# iOS (Android?) release of XCOM: ENEMY UNKNOWN. Good grief. Also, Warhammer.



## mrs quoad (Jun 20, 2013)

A 3.5gb great big lump of a stunning port of an, IMO excellent, game. I've put in about an hour so far, and it seems astoundingly comprehensive. Has both the turn-based strategy and base-based strategic / resource management components. Utterly stunning, and a real revolution in terms of the quality of iOS (at least) games. I'm finding that touch screen controls work better than game pad or keyboard / mouse, too. I'm not aware of any current-ish, major games that've received this treatment... The closest (in terms of console / desktop ports) might be something like final fantasy 4, ffs. 

Price to match, though! £14ish. Well worth it, given what it is (IMO) but quite a break from most mobile games. At least one reviewer thought more top games / studios might explore this model... Hmmm. Interesting, not sure how likely, tho. 

Also, Warhammer Quest out a week or three ago. Lovely adaptation of Rodeo's Hunters engine / mechanics. I bought all the DLC because, dammit, I wanted a troll hunter and arch mage. And the additional campaign. Suffers from hunters-itis after a bit (ie repetitive, slightly pointless, very similar levels that can be kinda bodged through) but one of (IMO) the better games so far this year. 

And warhammer! Obv.


----------



## editor (Jun 20, 2013)

3.5GB? £14?! Blimey.
It's a CPU intensive game too:


> On an iPad mini, XCOM: Enemy Unknown is roughly in line with an above-average PlayStation 2 game running at high definition. 2K does, however, say that a fourth-generation iPad will give the best visual results, and recommends quitting other apps before playing.
> 
> We'd go further than that — even after manually closing every app on the iPad, we weren't able to load a mission in XCOM without getting booted back to the homescreen. Restarting the iPad mini itself fixed the issue. It's also worth noting that XCOM is a hefty 1.86GB download, and we needed to clear around 4GB of space before the app would install.
> http://www.theverge.com/2013/6/20/4447802/xcom-enemy-unknown-ipad-iphone-hands-on


Oh, and welcome back!


----------



## Callum91 (Jun 21, 2013)

The Warhammer quest game is lovely albeit rather short so far, managed to complete all the quests in an afternoon and get all 7 characters to level 6. Fantastic whilst it lasted though.


----------



## tommers (Jun 21, 2013)

XCom is decent, and good they've ported it to iPad (and a bit amazing cos it's a massive file.)

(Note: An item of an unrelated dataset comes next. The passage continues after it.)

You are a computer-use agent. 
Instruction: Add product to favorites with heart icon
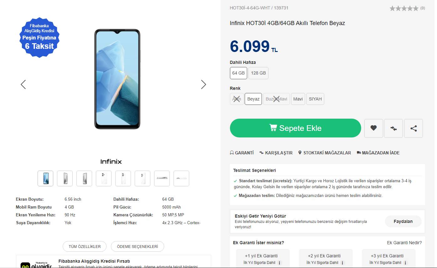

There's a thread about it in the games section...

http://www.urban75.net/forums/threads/x-com.286798/


----------



## Chz (Jun 22, 2013)

How the fuck is it 3.5GB?

Mind you, there's nothing in the PC version that should make that one 15GB either.


----------



## spacemonkey (Jun 22, 2013)

I love X:com, not sure I can drop £14 on a game for my phone though. 

Any idea how it runs on an iPhone 5?


----------



## mrs quoad (Jun 22, 2013)

spacemonkey said:


> I love X:com, not sure I can drop £14 on a game for my phone though.
> 
> Any idea how it runs on an iPhone 5?


Flawlessly. Near enough. I've had 1 crash over, erm, several hours of play. 

And, tbf, you're getting the full game for £14. IMO that's what's exceptional / groundbreaking about this. I don't mind paying £14 bc it's just streets ahead of owt else I've played on a mobile. It's got the progression / full campaign of the original, it's not a one-trick pony (like a racer / infinity blade), it's full, rich & miles ahead (IMO) of the latest two-dimensional Gameloft engine knock off. 

I've also progressed further than I ever did on xcom on my MBP - because it's so much more easy to pick up and play on a mobile, whilst I always struggle to "carve out" the time I'd need to sit down and play on a lappy.


----------



## mrs quoad (Jun 22, 2013)

Eats the battery a bit, mind.


----------



## Callum91 (Jun 23, 2013)

mrs quoad said:


> Flawlessly. Near enough. I've had 1 crash over, erm, several hours of play.
> 
> And, tbf, you're getting the full game for £14. IMO that's what's exceptional / groundbreaking about this. I don't mind paying £14 bc it's just streets ahead of owt else I've played on a mobile. It's got the progression / full campaign of the original, it's not a one-trick pony (like a racer / infinity blade), it's full, rich & miles ahead (IMO) of the latest two-dimensional Gameloft engine knock off.
> 
> I've also progressed further than I ever did on xcom on my MBP - because it's so much more easy to pick up and play on a mobile, whilst I always struggle to "carve out" the time I'd need to sit down and play on a lappy.


 
You've sold it to me. Also, I've been watching a Let's play of it on YouTube (the PC version) and it looks fantastic. £14 isn't so expensive.


----------



## Kid_Eternity (Jun 24, 2013)

Yep games are a big reason why you need a lot of storage on your tablet these days...huge files...


----------



## Kid_Eternity (Jun 24, 2013)

Btw aint this in the wrong forum?


----------



## Kid_Eternity (Oct 15, 2013)

Think I'll have to check out Warhammer Quest as it's got some good reviews and aint too pricey.


----------



## Callum91 (Oct 16, 2013)

Kid_Eternity said:


> Think I'll have to check out Warhammer Quest as it's got some good reviews and aint too pricey.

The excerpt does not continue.